Tuesday, August 4, 2009

VENEZUELA: The government occupies coffee factories

[Webster defines a quintal, a measure used in the following story, as 100 kilograms, i.e., 220.46 pounds. The nationalizations mentioned in the second paragraph were actually purchases by the Chávez government, at very generous prices, of energy and telecommunications firms. As the story indicates, the occupations of the coffee production factories will be temporary. Chávez has great respect for the sanctity of private ownership of the means of production; one can see that from the fact that after ten years of Chávez in power, Venezuelan workers are still exploited by capitalists. So if the coffee industry is nationalized, the owners will undoubtedly get very, very large compensation for their factories, which proves, once again, that chavismo is simply a lot of flatulent rhetoric, nothing more. Where workers have, in fact, recovered owner-abandoned enterprises and restarted those factories under workers' self-management, as in the case of Sanitarios Maracay, the Chávez government refused to nationalize those enterprises. Just last month, workers from the Vivex enterprise, occupied by its workers for 7 months, marched all the way from Barcelona, Venezuela, to Caracas, 300 kilometers in 12 days, hoping to be allowed to talk to Chávez and persuade him to nationalize their enterprise; those workers were apparently never received by the Venezuelan President. For details, see http://venezuela.elmilitante.org/content/view/6533/164/-- YM]

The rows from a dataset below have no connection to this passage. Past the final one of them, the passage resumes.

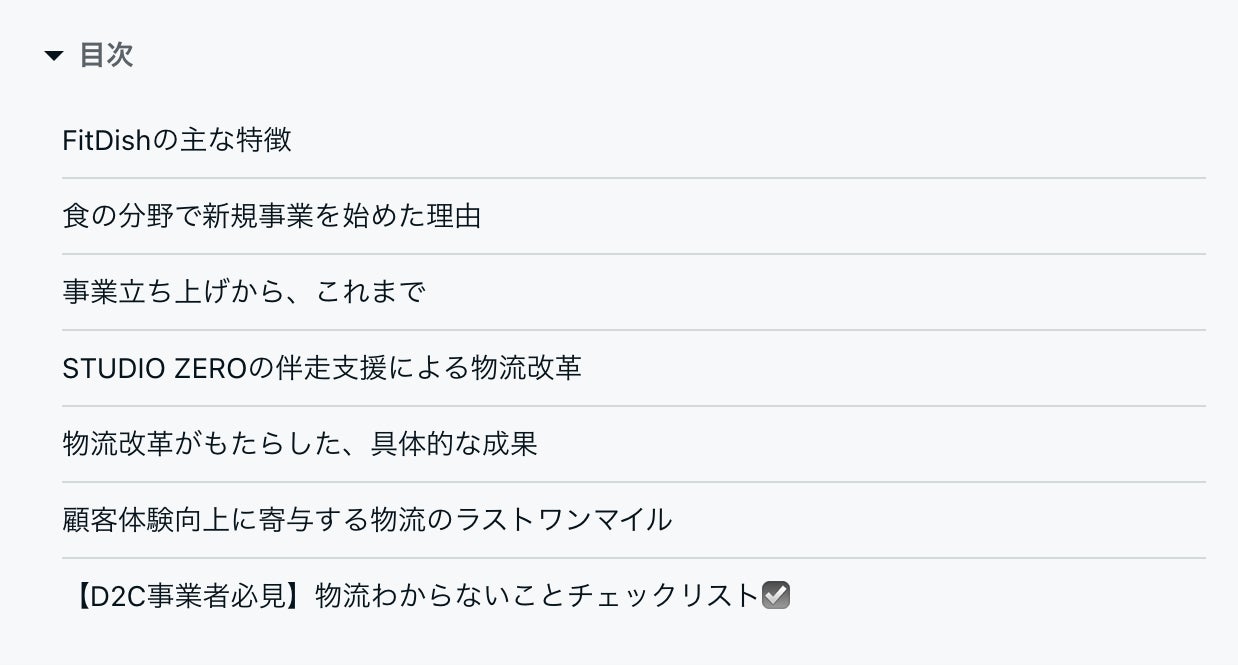1238x666 pixels.
Task: Jump to '食の分野で新規事業を始めた理由'
Action: point(271,216)
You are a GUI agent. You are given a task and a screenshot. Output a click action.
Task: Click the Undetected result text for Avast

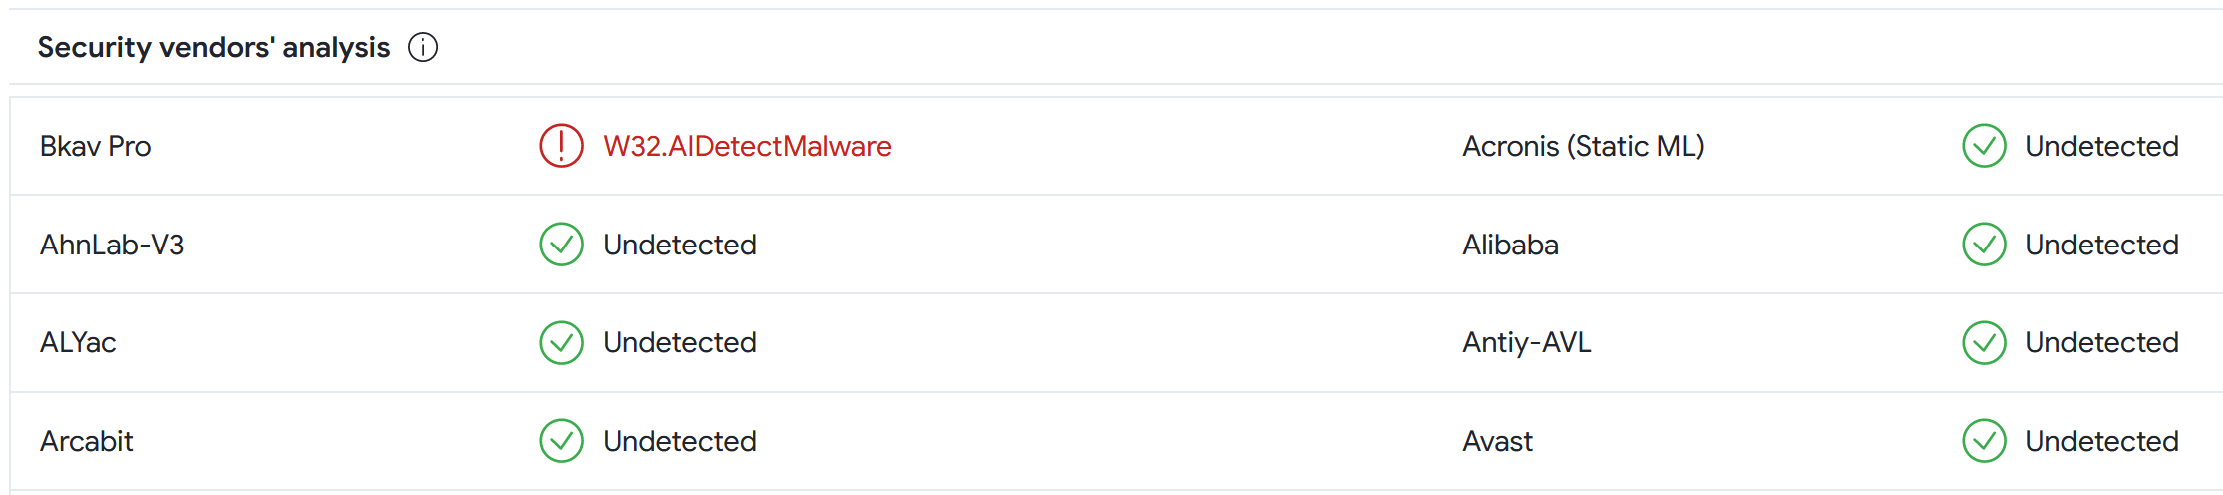(2101, 441)
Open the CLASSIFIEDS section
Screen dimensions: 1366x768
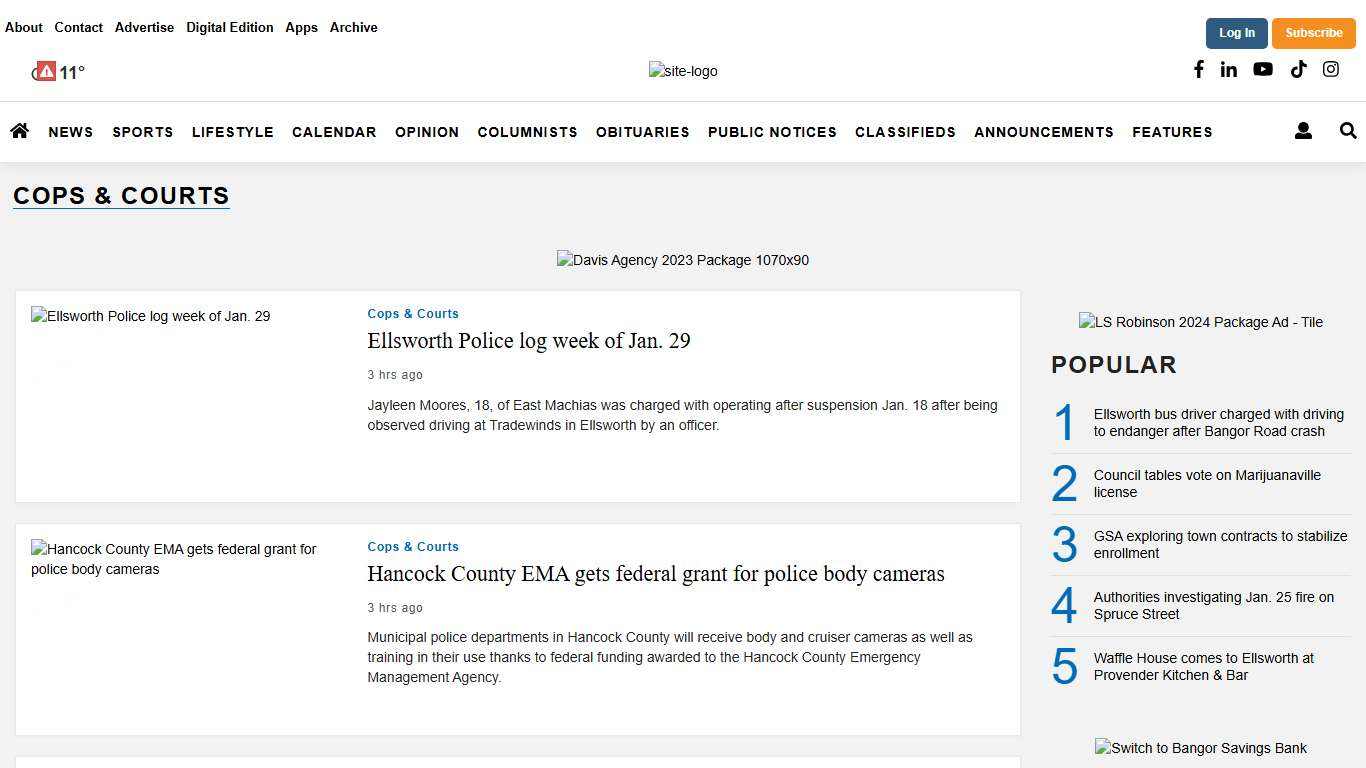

Venezuela : The government occupies coffee production factories
LEMONDE.FR with AFP 03.08.09 17:24 hours

On the morning of Monday, August 3, Venezuela's socialist [sic] govenment ordered the temporary occupation of the factories of two local coffee producers, accused especially of fraudulent and "monopolistic" practices at the root of the shortage of this product in the country.

"The Bolivarian government has occupied all the factories in the country of the company Fama de América and of Café Madrid, to guarantee supplies for the Venezuelan people," the Minister of Agriculture, Elías Jaua, explained to state-run television. These occupations come within the scope of the law on food sovereignty, promulgated at the end of last year by the antiliberal President Hugo Chávez, who is strengthening control over production by food companies, in order to fight against shortages. As part of his socialist revolution [sic], the Venezuelan President has already nationalized several key sectors of the economy, like energy or telecommunications.

Disloyal and monopolistic practices

According to an association, Alianza Agroalimentaria, coffee production went from 1,400,000 quintals in 1998 to 900,000 today. The Minister indicated that the occupation of the factories should last three months, the time to carry out a complete audit of the two enterprises. "If we could show that smuggling, retentions, disloyal and monopolistic practices had taken place, we could consider nationalization of these enterprises," he specified.

In recent months, the Venezuelan government has ordered the occupation and expropriation of several enterprises producing staples, like rice or pasta, in an attempt to put an end to chronic shortages. Since 2003, the biggest Latin American oil exporter has put in place a strict regime of price control for staple foods. Food producers regularly denounce this measure, asserting that prices do not even cover their production costs.